===== EXTRACT

JANUARY 2012
This book brings together many of my published monthly newspaper columns, with no subsequent updating or revision. Some of these pieces have aged a bit, others less so. Taken together, they represent one social scientist’s effort to understand and analyze the day-to-day world, to get involved in the public debate; an attempt to reconcile the rigors and responsibilities of scholarship with those of citizenship.
The years during which these columns were written were deeply marked by the world financial crisis that began in 2007–8 and is still ongoing. On several occasions, I tried to understand the new role of central banks as they sought to avert a collapse of the world economy, or to analyze the similarities and differences between the Irish and Greek crises. Not to mention traditional domestic topics, still vital for our common future. But toward the end of the period, one question began to eclipse all the others: Will the European Union be able to live up to the hopes that so many of us have placed in it? Will Europe manage to become the continental power, and the space for democratic sovereignty, that we’ll need in order to take control of a globalized capitalism gone mad? Or will it once again be no more than a technocratic instrument of deregulation, intensified competition, and the subjection of governments to the markets?
At first glance, the financial crisis that began in the summer of 2007 with the collapse of the U.S. subprime mortgage market and the September 2008 bankruptcy of Lehman Brothers can be seen as the first crisis of twenty-first-century globalized patrimonial capitalism.
Let’s review. Starting in the 1980s, a new wave of financial deregulation and an outsized faith in self-regulating markets descended on the world. The memory of the Great Depression of the 1930s and the cataclysms that followed had faded. The “stagflation” of the 1970s (a mixture of economic stagnation and inflation) had showed the limits of the Keynesian consensus of the 1950s and ’60s, hastily constructed in the specific context of the postwar decades.* Naturally, with postwar reconstruction and high growth rates coming to an end, the continual growth of taxes and expansion of government that characterized the 1950s and ’60s could no longer be taken for granted.† The deregulation movement began in 1979–80 in the United States and United Kingdom, where there was rising unease as the economies of Japan, Germany, and France caught up with—and, in the British case, surpassed—their own. Riding the wave of discontent, Ronald Reagan and Margaret Thatcher explained that government was the problem, not the solution. They called for escaping a welfare state that had made entrepreneurs soft, a return to the pure capitalism of the pre–World War I era. The process accelerated and then spread to continental Europe after 1990–91. The fall of the Soviet Union left capitalism without a rival, and a new era began in which many chose to believe in an “end of history” and a “new economy” based on permanent stock market euphoria.
In the early 2000s, stock market and real estate values in Europe and the United States matched and then surpassed their previous peaks, dating to 1913. Thus, in early 2007, on the eve of the crisis, French households’ financial and real estate wealth (net of debt) reached €9.5 billion, six years’ worth of national income. French wealth fell slightly in 2008–9, but started climbing again in 2010, and now exceeds €10 trillion. If we put these figures in historical perspective, we can see that wealth hasn’t been this robust in a century. Today, private net wealth is still equal to nearly six years’ worth of national income, compared to less than four years’ in the 1980s, and less than three years’ in the 1950s. You would have to go back to the Belle Époque (1900–1910) to find French wealth holders so prosperous, with wealth-to-income ratios on the order of 6-to-7.*
It can be seen, incidentally, that wealth owners’ current prosperity isn’t simply due to deregulation. It’s also, and chiefly, a long-term catch-up phenomenon after the violent shocks of the early twentieth century, as well as a phenomenon linked to the slow growth of recent decades, which automatically leads to extremely high wealth-to-income ratios. The enduring fact is that we live in an era when wealth in the rich countries does very well, while production and incomes grow slowly. During the postwar decades, we mistakenly believed we’d moved on to a new stage of capitalism, a sort of capitalism without capital. In reality, it was only a passing phase, reflecting an era of capitalist reconstruction. In the long run, patrimonial capitalism is the only kind that can exist.

==========

* **REQUEST A**: Reproduce word for word the stretch of the introduction on the financial crisis starting with "JANUARY 2012" and going on through "those of citizenship.".
* **REQUEST B**: Which countries are named in the paragraph of the introduction on the financial crisis that begins "Let’s review."?
* **REQUEST C**: Continue the introduction on the financial crisis and patrimonial capitalism from the point where it stops.

===== DATA BLOCK

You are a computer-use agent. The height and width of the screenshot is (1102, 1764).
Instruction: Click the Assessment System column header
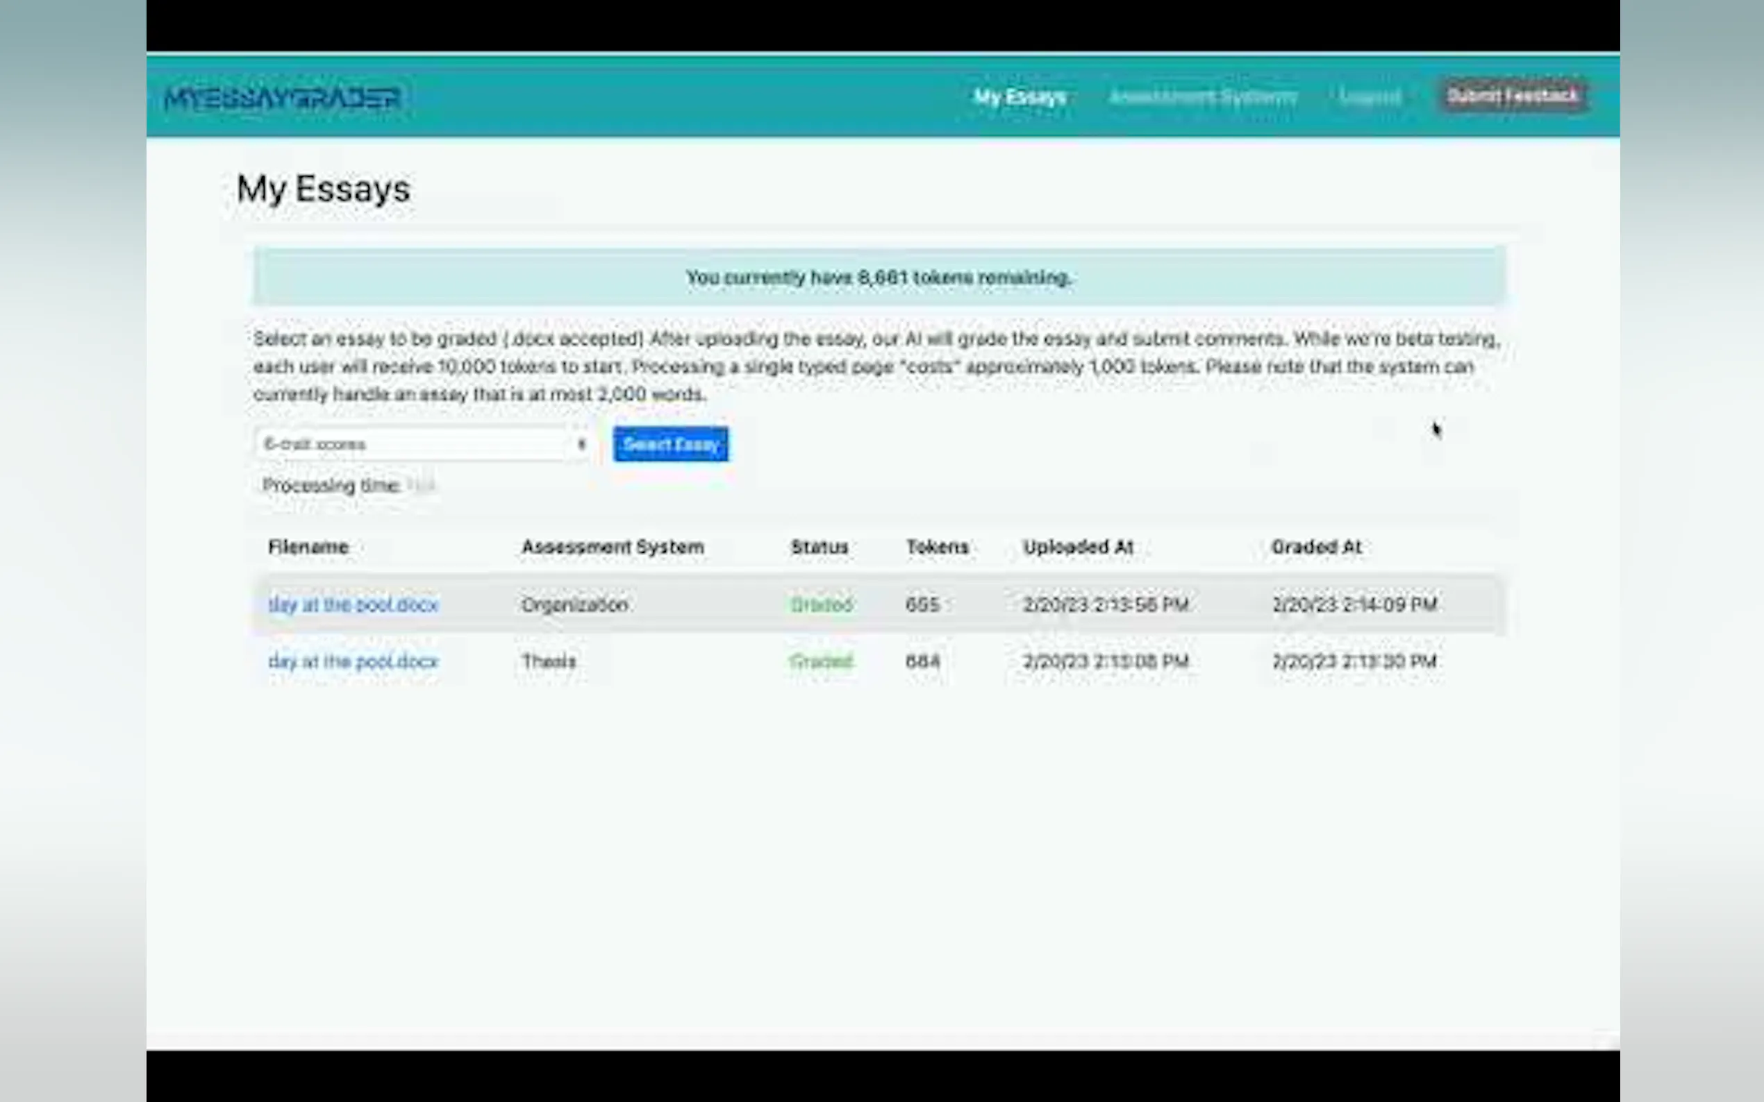[613, 547]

==========

* **RESULT A**:
JANUARY 2012
This book brings together many of my published monthly newspaper columns, with no subsequent updating or revision. Some of these pieces have aged a bit, others less so. Taken together, they represent one social scientist’s effort to understand and analyze the day-to-day world, to get involved in the public debate; an attempt to reconcile the rigors and responsibilities of scholarship with those of citizenship.

* **RESULT B**: United States, United Kingdom, Japan, Germany, France, Soviet Union

* **RESULT C**:
Nevertheless, the deregulation that has taken place since the 1980s and ’90s created an additional problem: it left the financial system, and the patrimonial capitalism of the early twenty-first century, particularly fragile, volatile, and unpredictable. Whole swaths of the financial sector grew with no oversight, no prudential regulation, and no accounting worthy of the name. Even the most basic international financial statistics are marred by systematic shortcomings. For example, at the world level, net financial positions are negative overall, which is logically impossible unless we assume that, when averaged out, we’re owned by the planet Mars . . . More likely, as the economist Gabriel Zucman has shown,* this inconsistency suggests that a nonnegligible share of financial assets is held in tax havens by nonresidents and not correctly recorded as such. Among other things, that affects the net external position of the Eurozone, which is far more positive than the official statistics suggest. And for a simple reason: well-off Europeans have an interest in hiding their assets, and at the moment, the European Union isn’t doing what it should—and can—to deter them.
More generally, Europe’s political fragmentation and its inability to unite are particularly debilitating as it faces the instability and opacity of the financial system. When it comes to imposing the necessary prudential rules and tax laws on globalized markets and financial institutions, the nineteenth-century European nation-state is, obviously, no longer the right level at which to act.
Europe suffers from an additional problem. Its currency, the euro, and its central bank, the ECB, were designed in the late 1980s and early 1990s (euro banknotes went into circulation in January 2002, but the Maastricht Treaty, creating the European Union, was ratified in France in September 1992), at a time when many imagined the only role for central banks was to watch from the sidelines—that is, to ensure that inflation stays low and the money supply grows at roughly the same rate as the economy. After the stagflation of the 1970s, policymakers and public opinion became convinced that central banks had to be, above all, independent of governments, with the sole objective of targeting low inflation. That’s how, for the first time in history, we managed to create a currency without a state and a central bank without a government.
Along the way, we forgot that during major economic and financial crises, central banks are an indispensable tool for stabilizing financial markets and avoiding cascading bankruptcies and generalized depression. The rehabilitation of the central banks’ role is the great lesson of the financial crisis of recent years. If the world’s two biggest central banks, the Federal Reserve and the ECB, hadn’t printed considerable sums of money (several tens of percentage points of gross domestic product each, in 2008 and 2009) and lent it at low rates—0–1 percent—to private banks, it’s more than likely the slump would have taken on proportions comparable to that of the 1930s, with unemployment rates above 20 percent. Luckily, both the Fed and the ECB were able to avoid the worst, rather than repeating the “liquidationist” mistakes of the 1930s, an era when banks had been allowed to fail one after the other. Of course, central banks’ infinite power to create money has to be kept within bounds. But in the face of a major crisis, forgoing this tool, and this critical lender-of-last-resort role, would be suicidal.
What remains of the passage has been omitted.